There's a lot of truth in the old cliché that opposites attract. Unfortunately, if you don't have some things in common, the attraction more than likely will turn into resentment over time. Which is why my third rule of dating is simple: Have something in common.
Every healthy couple I know has common interests. Much like Bigfoot, I've heard tales of happy couples with no overlapping interests, who lead completely separate lives, only coming together in the bedroom. Also like Bigfoot, I've never met one of them in person. Where Sasquatch and these couples differ, however, is that I'm willing to accept the existence of one of them — the tall, hairy one with big feet.
Let me explain. I'm not actually questioning the existence of the couple with no common interests, just how healthy or happy they actually might be. Maybe it works for some people, but by my definition, a healthy couple is one that is friends first and foremost...and friends do stuff together. Friends have common interests. That's why they become your friends in the first place. Otherwise, the person you occasionally bump into in the bedroom is a sex buddy who you happen to live with. He's a roommate with benefits. Hey, if that's all you're looking for, more power to you, but let's call a spade a spade.
So how does all that relate to dating? Unless you're just having fun — and there's nothing wrong with that as long as you make that clear up front — then the whole point of dating is to find a life partner. To once more borrow from the analogy I used in Rule #2, you're taking your date on a test drive. If you like the way he handles, you'll commit for the journey. If not, on to the next model.

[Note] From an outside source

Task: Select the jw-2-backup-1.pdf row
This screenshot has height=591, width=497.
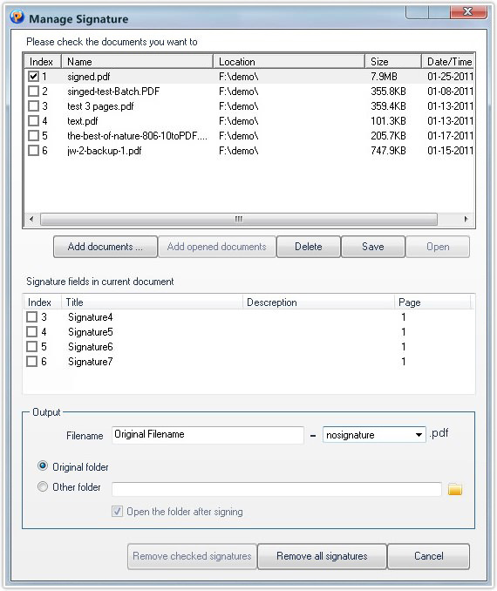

Dating is a great opportunity to find out how you really mesh with someone. Of course, with many online dating sites, you may have already had the chance to see where each other's interests lie, but too often people do just that: lie. Which harkens back to Rule #1: Be honest! Why say you like sipping wine at home when you really prefer guzzling Buds at the bar? You're looking for someone with whom you're compatible. Why make it harder than it has to be to find that someone?
You can use their interests to rule out some prospects. If you live for movies so much that Netflix can't keep up with you, you might want to look for a fellow cinemaphile. If you love hiking and camping and looking for proof of Bigfoot, someone who's idea of roughing it is a hotel without room service might not be your best match. Unless you're like me and occasionally go on dates just because they seem like they might be interesting or make a good story — I'm a writer, what can I say? — it might be a good idea to start crossing off people with whom you have nothing in common. Admittedly, there's something to be said for broadening your horizons, but let's be honest, if your idea of a nice night out is a fancy dinner and a night at the symphony, and your potential date prefers hotdogs and a ballgame, you might be setting yourself up for disappointment.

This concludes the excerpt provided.